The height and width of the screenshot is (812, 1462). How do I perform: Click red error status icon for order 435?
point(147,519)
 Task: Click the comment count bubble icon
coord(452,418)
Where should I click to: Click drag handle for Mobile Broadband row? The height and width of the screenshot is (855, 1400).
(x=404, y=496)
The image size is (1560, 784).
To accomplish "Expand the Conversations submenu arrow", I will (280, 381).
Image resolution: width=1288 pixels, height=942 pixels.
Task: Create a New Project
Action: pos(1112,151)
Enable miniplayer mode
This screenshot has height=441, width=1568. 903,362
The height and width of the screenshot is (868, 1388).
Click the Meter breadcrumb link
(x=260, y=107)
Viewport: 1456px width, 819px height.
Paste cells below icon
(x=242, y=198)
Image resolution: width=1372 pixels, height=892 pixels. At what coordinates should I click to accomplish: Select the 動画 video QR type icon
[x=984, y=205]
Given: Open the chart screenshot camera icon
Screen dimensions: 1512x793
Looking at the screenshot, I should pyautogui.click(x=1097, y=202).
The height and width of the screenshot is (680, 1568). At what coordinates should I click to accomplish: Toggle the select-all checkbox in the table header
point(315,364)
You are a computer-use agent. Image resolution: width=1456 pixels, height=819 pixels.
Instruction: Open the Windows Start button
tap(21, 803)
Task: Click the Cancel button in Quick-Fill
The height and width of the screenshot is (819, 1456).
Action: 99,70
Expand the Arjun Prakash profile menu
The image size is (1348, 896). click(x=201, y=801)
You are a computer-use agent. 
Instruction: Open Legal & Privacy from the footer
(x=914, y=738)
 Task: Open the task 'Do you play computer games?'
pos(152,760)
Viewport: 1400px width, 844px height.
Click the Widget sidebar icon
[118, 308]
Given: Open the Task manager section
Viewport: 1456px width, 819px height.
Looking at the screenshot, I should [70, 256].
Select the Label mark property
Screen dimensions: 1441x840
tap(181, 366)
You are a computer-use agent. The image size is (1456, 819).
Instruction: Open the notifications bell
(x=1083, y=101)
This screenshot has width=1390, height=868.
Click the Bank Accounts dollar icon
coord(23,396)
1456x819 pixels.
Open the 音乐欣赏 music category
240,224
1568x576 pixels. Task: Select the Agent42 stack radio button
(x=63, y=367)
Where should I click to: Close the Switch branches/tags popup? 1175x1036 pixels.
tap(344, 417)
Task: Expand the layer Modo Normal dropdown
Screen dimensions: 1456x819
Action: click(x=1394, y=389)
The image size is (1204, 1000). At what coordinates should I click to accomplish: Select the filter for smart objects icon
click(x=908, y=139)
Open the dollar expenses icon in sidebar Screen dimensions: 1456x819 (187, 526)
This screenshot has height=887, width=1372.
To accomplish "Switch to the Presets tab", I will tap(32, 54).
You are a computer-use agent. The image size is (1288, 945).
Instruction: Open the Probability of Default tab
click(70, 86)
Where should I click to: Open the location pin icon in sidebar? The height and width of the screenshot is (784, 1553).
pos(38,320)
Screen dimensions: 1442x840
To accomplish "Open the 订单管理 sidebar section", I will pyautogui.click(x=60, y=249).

§

Lines from the one containing "Screen dimensions: 1442x840" through the final line of the entries above are to be output exactly; omit all others.

--- Worked solution ---
Screen dimensions: 1442x840
To accomplish "Open the 订单管理 sidebar section", I will pyautogui.click(x=60, y=249).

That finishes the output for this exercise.